EXERCISE DETAILS
Your task is to copy the lines of the data below from the line holding "Click the Periodo 2° Trimestre field" through the line holding "The height and", inclusive, exactly and with nothing added.

=== RECORDS FOR THIS TASK ===

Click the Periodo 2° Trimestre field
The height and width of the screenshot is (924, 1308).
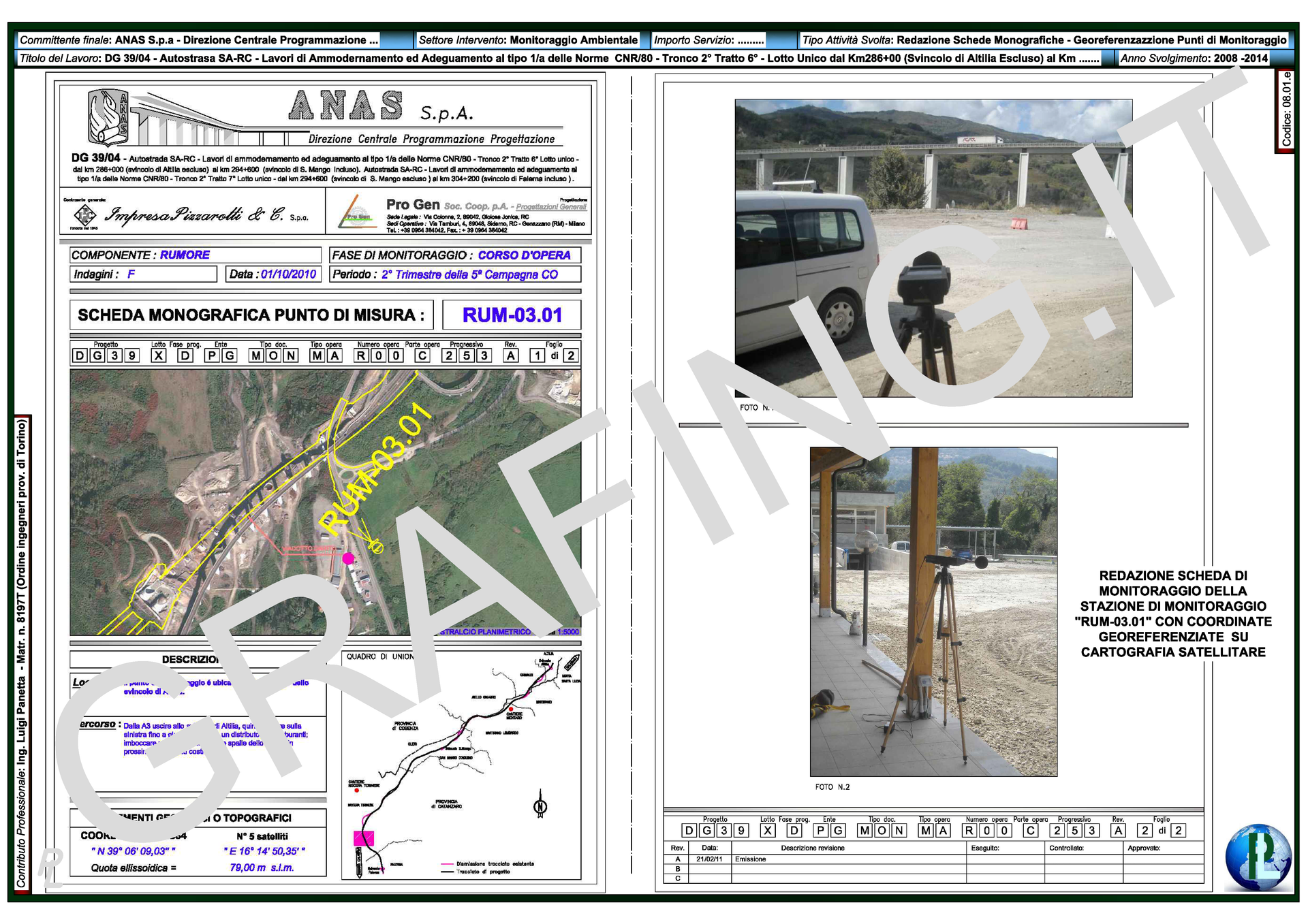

===
=== RECORDS FOR THIS TASK ===

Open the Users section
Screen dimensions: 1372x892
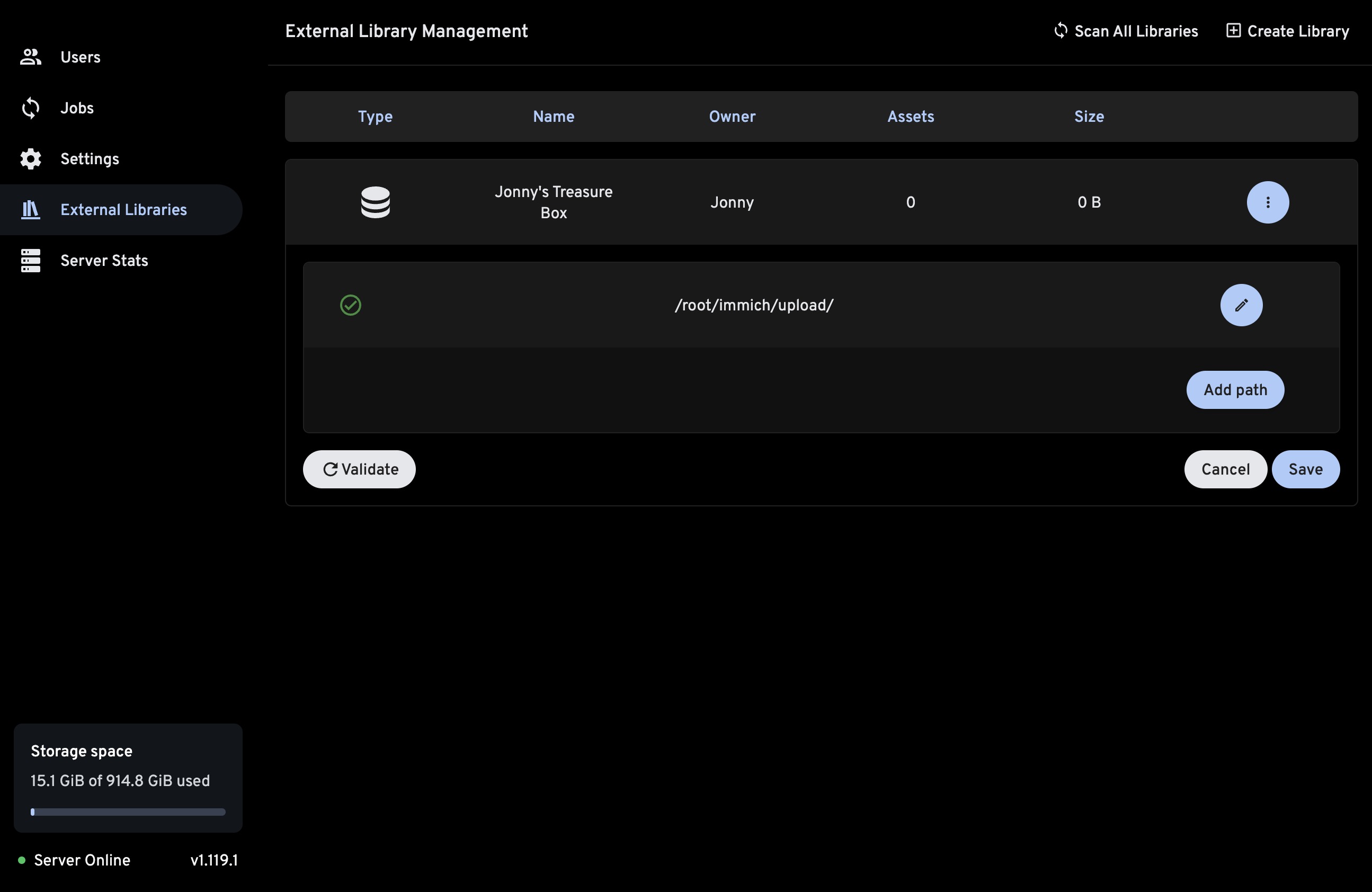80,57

===
=== RECORDS FOR THIS TASK ===

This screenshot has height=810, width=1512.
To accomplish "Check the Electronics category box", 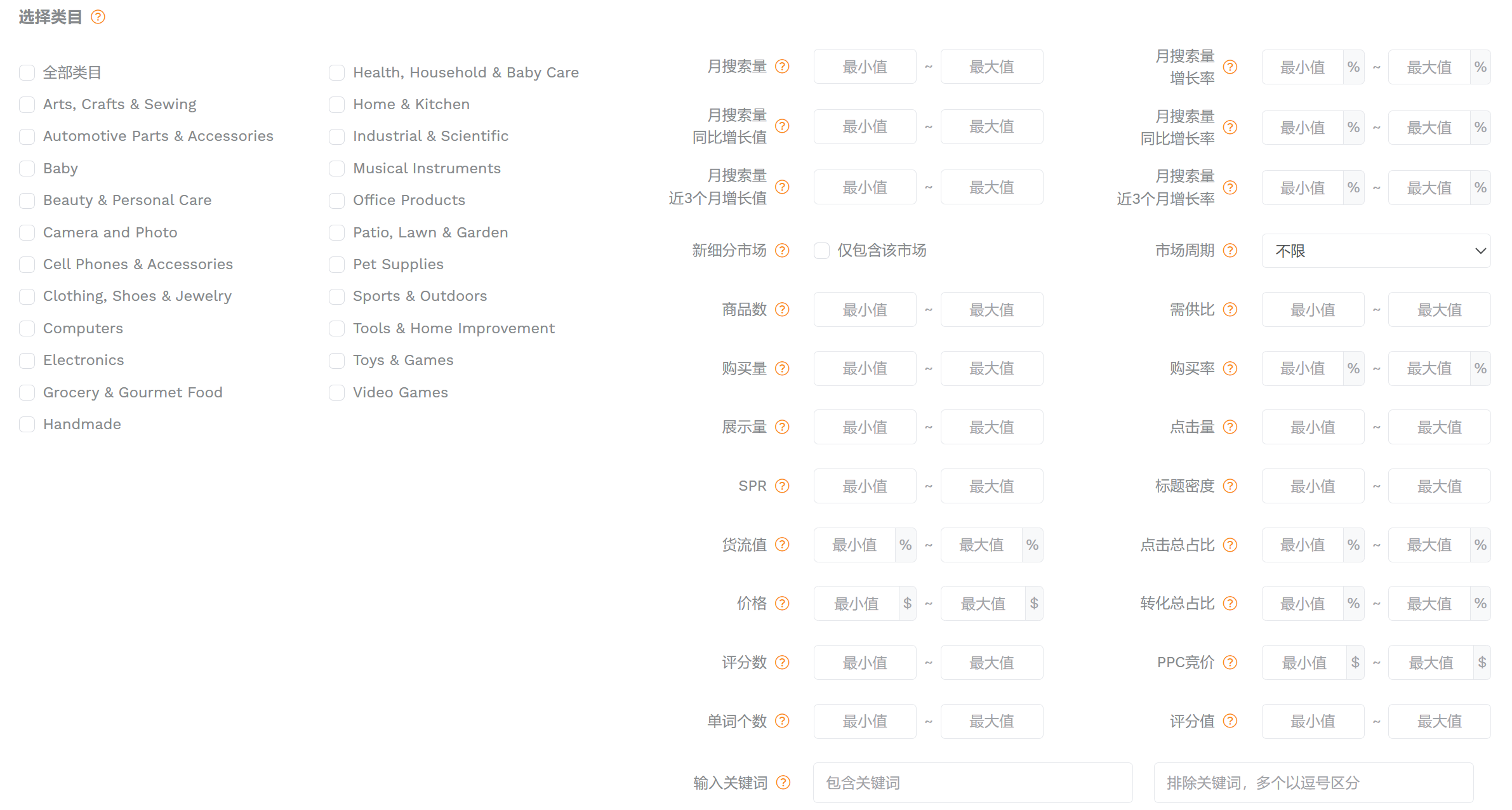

===

ANSWER BOX
Click the Periodo 2° Trimestre field
The height and width of the screenshot is (924, 1308).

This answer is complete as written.